<h1> ECE4179 - Semi-Supervised Learning Project</h1>
<h2>Data</h2>

We will be using a dataset that can be obtained directly from the torchvision package. There are 10 classes and we will be training a CNN for the image classification task. We have training, validation and test sets that are labelled with the class, and a large unlabeled set.

We will simulating a low training data scenario by only sampling a small percentage of the labelled data (10%) as training data.
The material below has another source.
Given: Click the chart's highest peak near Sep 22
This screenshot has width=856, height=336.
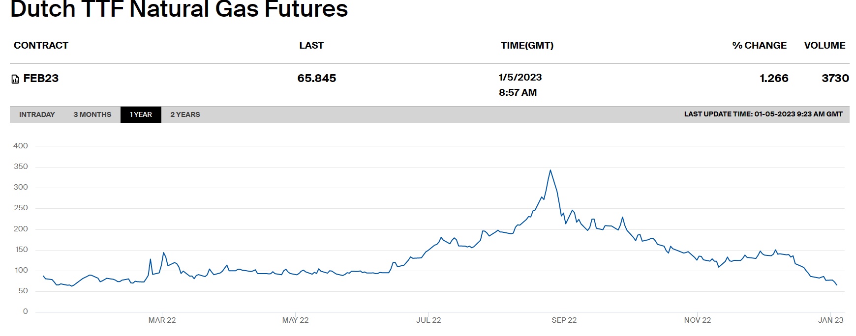Looking at the screenshot, I should [550, 170].
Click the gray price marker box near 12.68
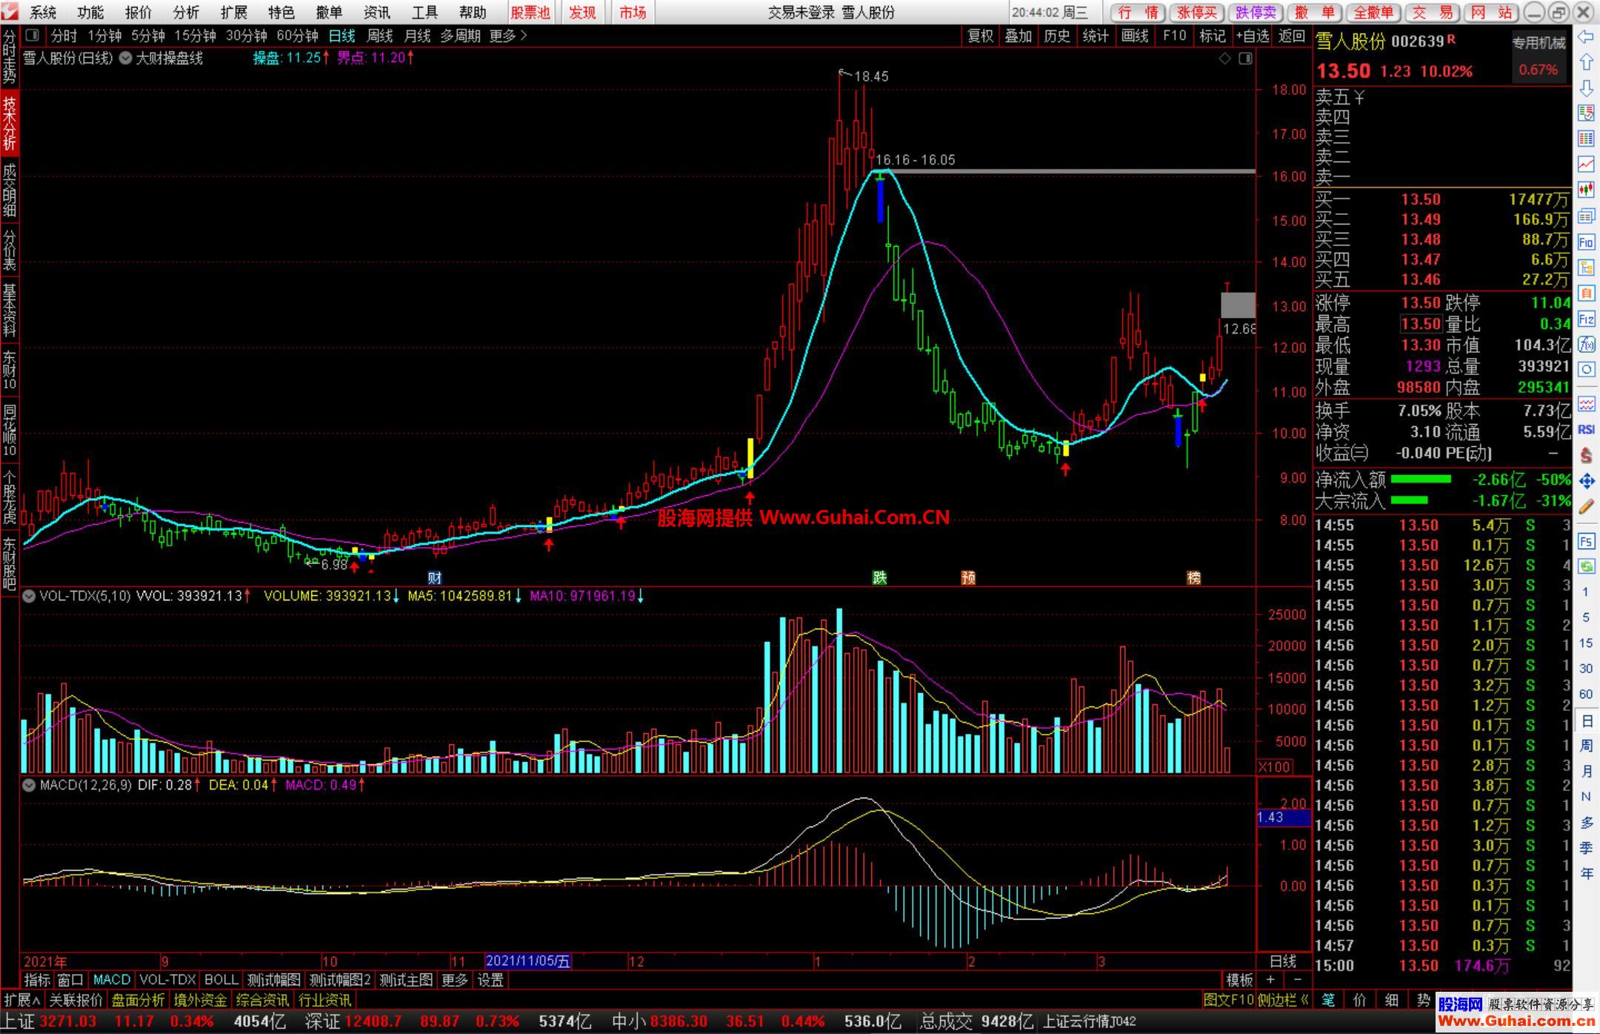 click(x=1238, y=305)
The remaining examples will be used as the validation set.

To get the labelled data, change the dataset_dir to something suitable for your machine, and execute the following (you will then probably want to wrap the dataset objects in a PyTorch DataLoader):

In [79]:
import torch
import torch.nn as nn
from torchvision.datasets import STL10 as STL10
import torchvision.transforms as transforms
from torch.utils.data import random_split
from torch.utils.data import DataLoader
import torchvision

####### CHANGE TO APPROPRIATE DIRECTORY TO STORE DATASET
dataset_dir = r"\\ad.monash.edu\home\User030\rbea0007\Documents\ECE6179\VS Code\Course Project"
#For MonARCH
# dataset_dir = "/mnt/lustre/projects/ds19/SHARED"

#All images are 3x96x96
image_size = 96
#Example batch size
batch_size = 32

# Define the device
device = torch.device("cuda" if torch.cuda.is_available() else "cpu")
print(f"Using device: {device}")
print(torch.cuda.is_available())  # Should return True

Using device: cuda
True


<h3>Create the appropriate transforms</h3>

In [70]:
#Perform random crops and mirroring for data augmentation
transform_train = transforms.Compose(
    [transforms.RandomCrop(image_size, padding=4),
     transforms.RandomHorizontalFlip(p=0.5),
     transforms.ToTensor(),
     transforms.Normalize((0.5, 0.5, 0.5), (0.5, 0.5, 0.5))])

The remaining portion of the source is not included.